What’s next for Cubes & Crayons?
After the birth of her first daughter, Felicity Chapman decided she would only work part-time, but found it all but impossible to juggle both her clients and childcare. Chapman knew she needed to find some flexible childcare that would allow her to accommodate her clients’ needs, without shortchanging her daughter.
“I didn’t want to leave her with just anyone and I couldn’t tell my clients that I can only come from Monday to Wednesday from 9-12, because that’s the only time when I have childcare,” she said, echoing the sentiment of many working mothers. “I thought there has got to be a better solution.”
The seed that began as a line in Chapman’s notepad has grown into Cubes & Crayons, a hybrid business offering moms a place where they can literally take their kids to work.
One part office space provider and one part daycare, Chapman believes her Silicon Valley-based business is the answer for working moms, or dads, who are finding it impossible to get the job done from home and look after their children at the same time.
Not one to rest on her accomplishments, Chapman has an ambitious plan to expand Cubes & Crayons in 3 to 6 more cities over the next 18 months.

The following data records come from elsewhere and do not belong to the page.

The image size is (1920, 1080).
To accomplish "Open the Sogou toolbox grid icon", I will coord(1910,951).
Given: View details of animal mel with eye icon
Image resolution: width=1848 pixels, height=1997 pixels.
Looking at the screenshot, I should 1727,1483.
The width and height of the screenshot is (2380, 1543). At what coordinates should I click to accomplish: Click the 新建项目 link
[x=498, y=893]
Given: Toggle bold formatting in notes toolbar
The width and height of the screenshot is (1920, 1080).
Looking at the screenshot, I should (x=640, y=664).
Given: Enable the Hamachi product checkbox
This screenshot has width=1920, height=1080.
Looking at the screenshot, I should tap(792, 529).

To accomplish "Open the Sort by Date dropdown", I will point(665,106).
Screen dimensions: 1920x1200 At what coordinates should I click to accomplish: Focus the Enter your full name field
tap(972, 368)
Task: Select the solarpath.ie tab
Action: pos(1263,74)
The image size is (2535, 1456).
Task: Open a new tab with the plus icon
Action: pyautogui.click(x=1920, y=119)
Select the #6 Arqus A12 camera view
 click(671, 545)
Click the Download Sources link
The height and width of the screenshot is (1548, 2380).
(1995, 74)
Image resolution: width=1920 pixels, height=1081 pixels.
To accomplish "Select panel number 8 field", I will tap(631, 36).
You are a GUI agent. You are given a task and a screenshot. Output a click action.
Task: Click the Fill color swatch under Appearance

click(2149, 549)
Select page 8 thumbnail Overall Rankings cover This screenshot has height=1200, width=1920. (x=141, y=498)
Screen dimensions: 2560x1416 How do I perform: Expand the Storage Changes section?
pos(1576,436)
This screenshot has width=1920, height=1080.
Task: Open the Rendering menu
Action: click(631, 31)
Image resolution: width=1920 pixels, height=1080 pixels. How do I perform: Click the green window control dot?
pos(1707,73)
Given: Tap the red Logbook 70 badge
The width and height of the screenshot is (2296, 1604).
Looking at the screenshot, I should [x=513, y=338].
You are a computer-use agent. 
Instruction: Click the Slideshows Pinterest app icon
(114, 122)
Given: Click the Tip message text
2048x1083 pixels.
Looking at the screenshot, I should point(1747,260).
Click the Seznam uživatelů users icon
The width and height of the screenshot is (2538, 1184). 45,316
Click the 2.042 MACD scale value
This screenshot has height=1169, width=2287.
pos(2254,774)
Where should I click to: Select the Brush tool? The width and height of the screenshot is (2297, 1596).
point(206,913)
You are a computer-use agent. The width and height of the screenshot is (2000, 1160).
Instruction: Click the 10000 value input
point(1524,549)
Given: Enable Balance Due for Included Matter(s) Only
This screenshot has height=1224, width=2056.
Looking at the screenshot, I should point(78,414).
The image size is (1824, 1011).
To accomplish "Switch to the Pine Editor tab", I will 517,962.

San Francisco is first up, with other possible locations in Austin and New York.
“We plan on being nationwide and hopefully international at some point in the next five years,” said Chapman, who estimated the initial U.S. expansion will cost $750,000, which she has been seeking primarily through angel and other private investors.
Public relations consultant Mat Wilcox thinks Chapman should be given “huge kudos” for implementing her idea, but is ultimately unsure about the business model, as the target audience is limited to essentially part-time mothers.
“It sounds really appealing, but when you actually think about whom the audience is this is a tough one,” said Wilcox, who was working three days a week when she had her daughter. “Being a mom myself, I don’t know how much work I’d be able to do with my child in the next room.”
Bob Goedjen, a small business counselor with the SCORE network based in Silicon Valley, cautions that childcare businesses have their own special set of challenges, which make it even harder to be successful.
“It’s not like opening a store or retail establishment,” said Goedjen, whose office advises as many as 2,000 entrepreneurs each year. “Since this involves children there are critical elements that need to be addressed or even the best marketing will fail.”
Goedjen said Chapman, if she’s not already, should be extremely cognizant of the sensitivity of parents in regards to their children and variables such as age ranges (i.e., not mixing infants with six-year-olds), hours of operation, and qualifications of staff and clients, as well as the all-important issues of liability and insurance.
Steve Borg, a small business loan specialist at the San Diego division of California Bank & Trust, said a Small Business Administration (SBA) loan may be the way to go for Chapman. Last year Borg’s bank made close to 200 SBA-backed loans, typically from $500,000-$900,000, and thinks Chapman could qualify. Borg added that if Chapman doesn’t have any success with her own bank, she should try a more SBA-friendly shop.
Borg said Chapman needs to keep some things in mind, other than a strong business plan, if she decides to go the SBA-loan route for her financing: strong cashflow projections, good personal credit, experience running her own business and the ability to provide some personal equity.